– Кучук-бей не позволит. Он мой должник: я отпустил из плена двух его племянников… Такое не забывают. А этот пояс надень на себя под шаровары и береги как зеницу ока! В нем зашиты золотые монеты – польские злотые, английские гинеи, испанские дублоны. Думаю, хватит. И для выкупа за Нестора, и тебе на дорогу. Пояс старый, незавидный, но, сам понимаешь, цены немалой…
Пояс действительно выглядел невзрачно – потертый, обшарпанный, но когда Звенигора взял его в руки, то почувствовал его тяжесть.
– Сколько тебе надо времени на сборы? Мне хочется, чтобы ты выехал немедленно и никто не проведал бы о цели твоей поездки. Товарищам скажешь – посылаю тебя с письмом к гетману Самойловичу.
– Чего казаку собираться, – ответил Звенигора. – Я уже готов.
– Вот и хорошо. Конь ждет тебя у крыльца.
– Спасибо. Будь здоров, батько кошевой! Будь здоров, кобзарь! К весне ждите меня назад!
– Удачи тебе, Арсен! – Серко обнял казака и троекратно поцеловал его.
Звенигора затянул под сорочкой пояс, вышел на крыльцо. Джура уже держал за повод молодого горячего коня.
Казак быстро сбежал с крыльца, вставил ногу в стремя и лихо вскочил в седло. Застоявшийся конь затанцевал под ним, запрядал ушами.
Чтоб не вдаваться в долгие разговоры с товарищами, Звенигора лишь на миг остановился возле компании.

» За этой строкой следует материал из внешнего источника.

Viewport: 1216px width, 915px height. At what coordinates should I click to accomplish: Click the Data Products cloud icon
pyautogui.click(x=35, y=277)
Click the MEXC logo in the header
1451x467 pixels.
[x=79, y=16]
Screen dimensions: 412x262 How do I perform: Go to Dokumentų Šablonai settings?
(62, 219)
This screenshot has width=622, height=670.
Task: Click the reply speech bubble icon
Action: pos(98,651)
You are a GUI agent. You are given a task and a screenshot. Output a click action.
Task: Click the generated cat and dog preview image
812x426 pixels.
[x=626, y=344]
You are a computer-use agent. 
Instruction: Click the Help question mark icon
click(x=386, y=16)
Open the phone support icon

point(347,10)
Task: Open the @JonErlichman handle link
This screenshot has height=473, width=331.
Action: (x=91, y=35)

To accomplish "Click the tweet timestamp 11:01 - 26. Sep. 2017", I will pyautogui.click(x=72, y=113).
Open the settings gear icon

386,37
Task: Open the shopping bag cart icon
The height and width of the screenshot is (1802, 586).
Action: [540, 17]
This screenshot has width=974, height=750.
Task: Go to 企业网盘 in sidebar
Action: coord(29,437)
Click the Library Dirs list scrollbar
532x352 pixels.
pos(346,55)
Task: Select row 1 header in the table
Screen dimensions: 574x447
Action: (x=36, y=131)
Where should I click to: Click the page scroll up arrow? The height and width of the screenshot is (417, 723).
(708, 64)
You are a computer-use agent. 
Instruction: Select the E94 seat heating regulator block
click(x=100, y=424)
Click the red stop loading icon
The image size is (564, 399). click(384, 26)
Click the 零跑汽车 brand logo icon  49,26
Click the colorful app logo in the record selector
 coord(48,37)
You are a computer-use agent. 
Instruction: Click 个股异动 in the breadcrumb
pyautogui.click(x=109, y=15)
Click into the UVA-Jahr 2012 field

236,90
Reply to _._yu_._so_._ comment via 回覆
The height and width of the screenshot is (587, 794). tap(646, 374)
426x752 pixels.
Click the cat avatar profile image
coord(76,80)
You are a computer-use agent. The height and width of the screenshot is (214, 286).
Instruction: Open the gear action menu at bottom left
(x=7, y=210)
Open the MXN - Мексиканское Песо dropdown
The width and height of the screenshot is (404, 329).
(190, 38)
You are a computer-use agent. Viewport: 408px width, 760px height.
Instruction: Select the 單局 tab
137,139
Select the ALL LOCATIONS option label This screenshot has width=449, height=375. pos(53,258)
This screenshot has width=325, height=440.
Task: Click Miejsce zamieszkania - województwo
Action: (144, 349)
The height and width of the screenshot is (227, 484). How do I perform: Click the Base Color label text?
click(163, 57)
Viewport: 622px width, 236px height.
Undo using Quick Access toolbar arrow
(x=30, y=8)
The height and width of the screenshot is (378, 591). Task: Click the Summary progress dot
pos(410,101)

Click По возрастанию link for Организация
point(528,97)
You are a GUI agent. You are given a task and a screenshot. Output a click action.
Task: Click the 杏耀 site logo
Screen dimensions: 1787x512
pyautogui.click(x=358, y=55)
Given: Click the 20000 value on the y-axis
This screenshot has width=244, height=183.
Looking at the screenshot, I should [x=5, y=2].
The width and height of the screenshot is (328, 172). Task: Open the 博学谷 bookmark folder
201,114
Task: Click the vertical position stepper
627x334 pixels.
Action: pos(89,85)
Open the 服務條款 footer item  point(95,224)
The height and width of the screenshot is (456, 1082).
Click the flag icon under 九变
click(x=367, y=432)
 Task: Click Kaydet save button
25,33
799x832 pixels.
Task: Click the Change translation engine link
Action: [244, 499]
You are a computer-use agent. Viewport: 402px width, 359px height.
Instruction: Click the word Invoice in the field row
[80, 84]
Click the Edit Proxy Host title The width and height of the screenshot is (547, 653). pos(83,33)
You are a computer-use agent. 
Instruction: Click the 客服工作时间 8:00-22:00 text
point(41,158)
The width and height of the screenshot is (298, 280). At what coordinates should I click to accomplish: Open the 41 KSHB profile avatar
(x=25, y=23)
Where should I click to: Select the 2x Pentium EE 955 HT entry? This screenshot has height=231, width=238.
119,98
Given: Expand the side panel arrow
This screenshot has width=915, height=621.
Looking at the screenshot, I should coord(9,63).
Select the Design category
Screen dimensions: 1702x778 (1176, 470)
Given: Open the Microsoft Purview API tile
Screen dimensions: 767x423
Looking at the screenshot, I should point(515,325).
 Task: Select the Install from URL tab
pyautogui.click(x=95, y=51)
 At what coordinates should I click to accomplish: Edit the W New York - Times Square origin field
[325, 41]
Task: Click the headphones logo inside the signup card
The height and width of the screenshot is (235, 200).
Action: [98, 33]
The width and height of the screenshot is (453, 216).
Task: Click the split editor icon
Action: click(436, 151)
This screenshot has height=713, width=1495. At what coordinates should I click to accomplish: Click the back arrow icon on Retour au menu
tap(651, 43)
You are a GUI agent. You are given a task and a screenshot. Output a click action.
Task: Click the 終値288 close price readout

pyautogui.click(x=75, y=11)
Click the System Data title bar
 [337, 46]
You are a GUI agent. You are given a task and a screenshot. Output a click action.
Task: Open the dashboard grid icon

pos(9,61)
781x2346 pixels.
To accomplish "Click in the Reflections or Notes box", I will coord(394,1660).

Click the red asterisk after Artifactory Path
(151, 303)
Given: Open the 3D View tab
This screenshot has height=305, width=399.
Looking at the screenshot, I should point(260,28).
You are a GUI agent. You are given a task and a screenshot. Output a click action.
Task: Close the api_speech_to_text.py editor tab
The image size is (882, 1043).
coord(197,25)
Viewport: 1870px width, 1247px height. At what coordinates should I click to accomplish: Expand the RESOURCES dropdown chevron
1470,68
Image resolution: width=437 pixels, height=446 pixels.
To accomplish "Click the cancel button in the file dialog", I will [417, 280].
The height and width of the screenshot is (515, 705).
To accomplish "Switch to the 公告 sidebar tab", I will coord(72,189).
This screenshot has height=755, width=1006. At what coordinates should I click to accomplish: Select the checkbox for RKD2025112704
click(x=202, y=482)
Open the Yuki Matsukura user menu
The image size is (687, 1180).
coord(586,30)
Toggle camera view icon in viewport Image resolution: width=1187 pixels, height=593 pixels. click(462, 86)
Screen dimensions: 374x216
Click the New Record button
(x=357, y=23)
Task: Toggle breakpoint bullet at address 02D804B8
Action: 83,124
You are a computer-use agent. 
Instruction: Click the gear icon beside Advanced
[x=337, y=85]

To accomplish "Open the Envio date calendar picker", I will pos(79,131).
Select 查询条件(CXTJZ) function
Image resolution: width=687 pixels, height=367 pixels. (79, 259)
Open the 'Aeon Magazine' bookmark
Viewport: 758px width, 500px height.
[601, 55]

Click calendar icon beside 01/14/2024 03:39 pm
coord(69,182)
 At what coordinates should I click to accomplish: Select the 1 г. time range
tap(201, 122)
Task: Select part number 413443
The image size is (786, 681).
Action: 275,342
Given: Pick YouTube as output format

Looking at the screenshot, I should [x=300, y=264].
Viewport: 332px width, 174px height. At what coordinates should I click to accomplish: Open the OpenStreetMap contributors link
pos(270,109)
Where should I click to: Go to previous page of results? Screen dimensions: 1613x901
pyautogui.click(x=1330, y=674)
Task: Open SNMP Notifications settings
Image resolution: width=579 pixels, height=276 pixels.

– Прощайте! Кошевой посылает к гетману с письмом. По дороге заверну и в Дубовую Балку!
– Счастья тебе, сынок! – прогудел охмелевший Метелица.
Звенигора, не слезая с коня, еще раз поклонился товариществу и тронул поводья. До ворот его проводили Секач и Товкач. Там друзья расстались. Секач и Товкач поспешили назад, чтобы перехватить еще по ковшу горилки. А Звенигора оглянулся, окинул взглядом широкую площадь, шумливую толпу казаков, низкие мазаные курени и выехал из крепости.
Первый и второй день миновали без происшествий. Ночевал Звенигора на хуторах у знакомых казаков. Ехал степью, прямиком.
Стояла сухая солнечная погода. Морозы ослабели. По утрам холмистая равнина до самого горизонта мерцала сизым инеем, который густо покрывал пушистый ковыль, степной камыш и чахлый колючий бурьян. Днем становилось тепло, иней сходил, и степь сразу чернела, навевая тоску и грусть.
На третий день, в полдень, Звенигора увидел впереди темно-серый дым. Он призрачными вьющимися столбами поднимался из-за горы и устремлялся высоко в голубое безоблачное небо.